WireShark使用指南之数据包，数据包延迟分析，实用技巧

一.数据包
wireshark捕获到一个数据包，分为帧，包，段。
Frame:物理层的数据帧概况；
Ethernet II : 数据链路层以太网头部信息；
Internet Protocol Version 4: 互联网IP包头部信息；
Transmission Control Protocol: 传输层的数据段头部信息，这里是TCP；
Hypertext Transfer Protocol:应用层的信息，这里是HTTP协议；
1.物理层的数据帧概况
2.数据链路层以太网帧头部信息

3.互联网层IP包头部信息

4.传输层TCP数据段头部信息

二.分析Web浏览数据

捕获访问www.baidu.com的数据过程，在整个过程中将包含DNS请求，响应和TCP三次握手等数据。

72帧和73帧是DNS将www.baidu.com解析为一个ip地址的数据包。
接下来是TCP的三次握手

三.数据包时间延迟
数据包时间延迟是指一个数据包从用户的计算机发送到网站服务器，然后再立即从网站服务器返回用户计算机的来回时间。
1.时间延迟:
如果延迟时间过长，可能是路径或端点导致的问题。

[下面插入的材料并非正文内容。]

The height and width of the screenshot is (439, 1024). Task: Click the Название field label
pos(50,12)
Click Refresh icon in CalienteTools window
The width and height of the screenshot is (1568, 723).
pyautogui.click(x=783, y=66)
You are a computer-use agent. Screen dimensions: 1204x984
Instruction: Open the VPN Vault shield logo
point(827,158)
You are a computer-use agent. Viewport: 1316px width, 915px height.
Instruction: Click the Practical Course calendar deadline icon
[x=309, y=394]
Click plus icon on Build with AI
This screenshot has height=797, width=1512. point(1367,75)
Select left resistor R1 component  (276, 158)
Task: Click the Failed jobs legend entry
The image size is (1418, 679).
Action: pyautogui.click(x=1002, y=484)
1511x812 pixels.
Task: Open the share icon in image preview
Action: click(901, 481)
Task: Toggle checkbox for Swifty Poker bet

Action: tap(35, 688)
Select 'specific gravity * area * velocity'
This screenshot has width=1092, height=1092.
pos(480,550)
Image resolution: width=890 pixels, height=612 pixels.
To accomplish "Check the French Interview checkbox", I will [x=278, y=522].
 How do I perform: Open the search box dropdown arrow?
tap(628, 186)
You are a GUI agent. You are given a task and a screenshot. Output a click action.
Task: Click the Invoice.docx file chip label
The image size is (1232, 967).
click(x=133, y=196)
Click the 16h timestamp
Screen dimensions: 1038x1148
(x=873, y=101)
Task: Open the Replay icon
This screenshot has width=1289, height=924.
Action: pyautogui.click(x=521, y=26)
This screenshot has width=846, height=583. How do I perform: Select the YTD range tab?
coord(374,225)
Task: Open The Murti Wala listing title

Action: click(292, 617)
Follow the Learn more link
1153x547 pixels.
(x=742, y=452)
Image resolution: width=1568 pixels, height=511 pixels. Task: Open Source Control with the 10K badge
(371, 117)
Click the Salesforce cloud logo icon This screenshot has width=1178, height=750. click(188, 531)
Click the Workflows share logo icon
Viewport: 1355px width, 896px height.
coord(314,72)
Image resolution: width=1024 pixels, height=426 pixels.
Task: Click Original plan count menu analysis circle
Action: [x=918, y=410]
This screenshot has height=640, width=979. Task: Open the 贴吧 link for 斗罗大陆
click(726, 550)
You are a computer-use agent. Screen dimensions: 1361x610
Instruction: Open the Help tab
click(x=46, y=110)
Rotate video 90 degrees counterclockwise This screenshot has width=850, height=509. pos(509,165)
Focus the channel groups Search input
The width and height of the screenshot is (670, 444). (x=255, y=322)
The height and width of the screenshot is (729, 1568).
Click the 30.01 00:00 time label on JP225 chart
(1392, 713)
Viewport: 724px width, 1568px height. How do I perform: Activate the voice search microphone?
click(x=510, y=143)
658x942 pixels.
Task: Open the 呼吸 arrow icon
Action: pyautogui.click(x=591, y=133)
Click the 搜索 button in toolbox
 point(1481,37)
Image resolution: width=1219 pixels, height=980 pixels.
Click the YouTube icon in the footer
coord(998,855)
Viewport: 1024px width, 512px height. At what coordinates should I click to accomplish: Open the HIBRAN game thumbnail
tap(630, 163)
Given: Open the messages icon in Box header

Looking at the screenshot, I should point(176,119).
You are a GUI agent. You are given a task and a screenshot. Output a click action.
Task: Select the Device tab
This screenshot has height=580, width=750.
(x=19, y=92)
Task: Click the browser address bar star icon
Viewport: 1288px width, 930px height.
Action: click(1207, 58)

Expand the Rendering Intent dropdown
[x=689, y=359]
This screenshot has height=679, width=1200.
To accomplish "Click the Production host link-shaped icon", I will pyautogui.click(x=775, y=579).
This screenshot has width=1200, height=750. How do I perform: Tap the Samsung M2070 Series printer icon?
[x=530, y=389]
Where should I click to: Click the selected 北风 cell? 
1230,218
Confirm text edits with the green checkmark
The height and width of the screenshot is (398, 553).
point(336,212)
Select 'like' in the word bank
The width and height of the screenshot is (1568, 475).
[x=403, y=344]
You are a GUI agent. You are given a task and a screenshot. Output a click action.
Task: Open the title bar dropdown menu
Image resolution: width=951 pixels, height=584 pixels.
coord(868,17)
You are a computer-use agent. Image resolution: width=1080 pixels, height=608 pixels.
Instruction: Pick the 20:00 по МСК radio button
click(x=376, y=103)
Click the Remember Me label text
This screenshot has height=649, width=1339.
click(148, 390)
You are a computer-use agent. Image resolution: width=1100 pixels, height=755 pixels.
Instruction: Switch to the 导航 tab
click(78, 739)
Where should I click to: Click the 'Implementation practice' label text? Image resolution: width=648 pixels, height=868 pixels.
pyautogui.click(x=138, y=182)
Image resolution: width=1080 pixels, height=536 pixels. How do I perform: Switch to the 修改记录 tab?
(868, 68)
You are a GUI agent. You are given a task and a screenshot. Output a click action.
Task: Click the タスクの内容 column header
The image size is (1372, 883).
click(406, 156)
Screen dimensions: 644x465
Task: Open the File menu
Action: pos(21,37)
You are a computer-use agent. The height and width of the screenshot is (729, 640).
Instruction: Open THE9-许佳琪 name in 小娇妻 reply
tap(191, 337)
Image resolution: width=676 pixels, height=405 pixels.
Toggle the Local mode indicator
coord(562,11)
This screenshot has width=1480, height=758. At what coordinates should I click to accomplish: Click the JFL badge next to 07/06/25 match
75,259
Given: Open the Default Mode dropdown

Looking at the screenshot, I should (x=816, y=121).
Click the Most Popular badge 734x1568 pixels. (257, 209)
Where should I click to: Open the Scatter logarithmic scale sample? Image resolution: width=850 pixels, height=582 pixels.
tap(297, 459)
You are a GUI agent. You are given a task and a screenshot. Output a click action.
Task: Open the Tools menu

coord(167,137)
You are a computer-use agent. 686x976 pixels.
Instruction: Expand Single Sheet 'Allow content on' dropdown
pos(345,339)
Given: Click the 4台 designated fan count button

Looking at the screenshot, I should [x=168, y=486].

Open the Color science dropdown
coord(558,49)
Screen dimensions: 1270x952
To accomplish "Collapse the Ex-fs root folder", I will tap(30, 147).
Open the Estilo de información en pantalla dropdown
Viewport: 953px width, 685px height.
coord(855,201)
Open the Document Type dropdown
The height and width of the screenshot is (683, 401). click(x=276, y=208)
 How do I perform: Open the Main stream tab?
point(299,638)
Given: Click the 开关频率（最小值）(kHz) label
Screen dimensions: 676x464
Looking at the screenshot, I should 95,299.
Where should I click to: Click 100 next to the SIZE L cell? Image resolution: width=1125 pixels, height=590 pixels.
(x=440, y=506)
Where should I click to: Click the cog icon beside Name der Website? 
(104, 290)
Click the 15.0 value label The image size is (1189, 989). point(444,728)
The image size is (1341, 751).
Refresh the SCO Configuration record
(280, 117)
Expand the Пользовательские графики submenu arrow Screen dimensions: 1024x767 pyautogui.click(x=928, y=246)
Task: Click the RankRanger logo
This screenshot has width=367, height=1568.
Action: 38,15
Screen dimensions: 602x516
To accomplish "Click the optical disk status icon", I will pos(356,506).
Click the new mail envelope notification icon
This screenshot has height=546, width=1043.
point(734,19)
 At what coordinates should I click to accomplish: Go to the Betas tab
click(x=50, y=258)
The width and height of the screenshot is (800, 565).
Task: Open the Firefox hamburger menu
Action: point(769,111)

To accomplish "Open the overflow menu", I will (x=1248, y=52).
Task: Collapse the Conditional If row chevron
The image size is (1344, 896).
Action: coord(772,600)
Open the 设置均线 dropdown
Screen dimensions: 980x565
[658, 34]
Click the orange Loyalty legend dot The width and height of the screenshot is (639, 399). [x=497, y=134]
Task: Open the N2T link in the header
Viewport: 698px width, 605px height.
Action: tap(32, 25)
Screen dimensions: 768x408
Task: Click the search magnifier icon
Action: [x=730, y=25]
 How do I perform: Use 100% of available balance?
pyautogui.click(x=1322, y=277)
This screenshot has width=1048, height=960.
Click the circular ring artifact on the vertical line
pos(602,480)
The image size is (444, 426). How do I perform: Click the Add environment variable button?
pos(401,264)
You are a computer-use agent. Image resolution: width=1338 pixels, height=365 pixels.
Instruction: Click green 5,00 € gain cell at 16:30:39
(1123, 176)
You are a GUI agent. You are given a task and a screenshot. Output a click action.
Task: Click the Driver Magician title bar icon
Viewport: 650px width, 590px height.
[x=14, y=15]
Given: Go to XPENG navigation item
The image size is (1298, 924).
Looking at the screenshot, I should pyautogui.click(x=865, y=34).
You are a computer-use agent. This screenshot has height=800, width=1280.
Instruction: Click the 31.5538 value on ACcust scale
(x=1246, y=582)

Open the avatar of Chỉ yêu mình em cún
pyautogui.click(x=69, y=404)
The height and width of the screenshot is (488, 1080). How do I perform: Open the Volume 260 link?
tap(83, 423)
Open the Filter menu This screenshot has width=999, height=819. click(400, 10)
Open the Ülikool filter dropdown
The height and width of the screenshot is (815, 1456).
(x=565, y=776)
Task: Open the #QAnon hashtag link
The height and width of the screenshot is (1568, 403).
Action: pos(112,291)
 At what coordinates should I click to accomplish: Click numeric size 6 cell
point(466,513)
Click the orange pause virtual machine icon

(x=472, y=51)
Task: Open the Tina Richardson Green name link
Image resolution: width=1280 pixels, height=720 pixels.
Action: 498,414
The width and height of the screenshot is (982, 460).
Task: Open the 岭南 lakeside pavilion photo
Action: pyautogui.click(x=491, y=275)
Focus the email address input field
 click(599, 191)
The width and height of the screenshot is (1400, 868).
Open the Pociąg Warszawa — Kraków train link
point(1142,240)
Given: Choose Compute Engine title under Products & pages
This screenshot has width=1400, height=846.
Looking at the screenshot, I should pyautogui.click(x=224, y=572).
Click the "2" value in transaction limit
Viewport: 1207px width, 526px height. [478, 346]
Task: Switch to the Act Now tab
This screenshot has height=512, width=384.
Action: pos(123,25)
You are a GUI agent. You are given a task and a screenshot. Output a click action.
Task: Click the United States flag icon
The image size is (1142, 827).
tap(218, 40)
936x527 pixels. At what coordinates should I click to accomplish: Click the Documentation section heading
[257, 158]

Time和Info列可以查看延迟的3种类型，分别是线路延迟，客户端延迟和服务器延迟。

1.1 线路延迟的显示和原因
当服务器接收到一个SYN数据包时，由于不涉及任何传输层以上的处理，发送一个响应只需要非常小的处理量。即使服务器正承受巨大的负载，通常也会迅速地向SYN数据包响应一个SYN/ACK,这样就可以排除了服务器和客户端导致高延迟的可能性。

1.2 客户端延迟的显示和原因
客户端延迟通常是由用户，应用程序或缺乏足够的资源造成的，大多数应用程序加载再服务器端通信，然而，如果碰巧有一个应用程序加载再客户端和服务器之间，那么必须考虑客户端的响应时间。

如当客户端发送TCP三次握手中最后一个ACK包给服务器时，同时也想服务器发送了一个request，但是该请求的速度较慢，服务器只响应了客户端的确认包，无法响应客户端发送的request。

1.3 服务器延迟的显示和原因
服务器延迟发生再服务器缓慢响应发送来的请求时。可能是因为服务器无法处理一个错误的应用程序或受其他类型干扰，需要请求另一个服务器来处理该问题，导致的服务器延迟响应。

四.实用技巧

1.显示当前数据包相比上一数据包的时间差
View----> Time Display Format---->Seconds Since Previous Displayed Packet
2. 捕获文件集
在捕获窗口中，可以设置每个文件的大小及每隔多长时间保存一个文件。

可以在工具栏中File—>File Set---->List Files命令查看文件集中的所有文件。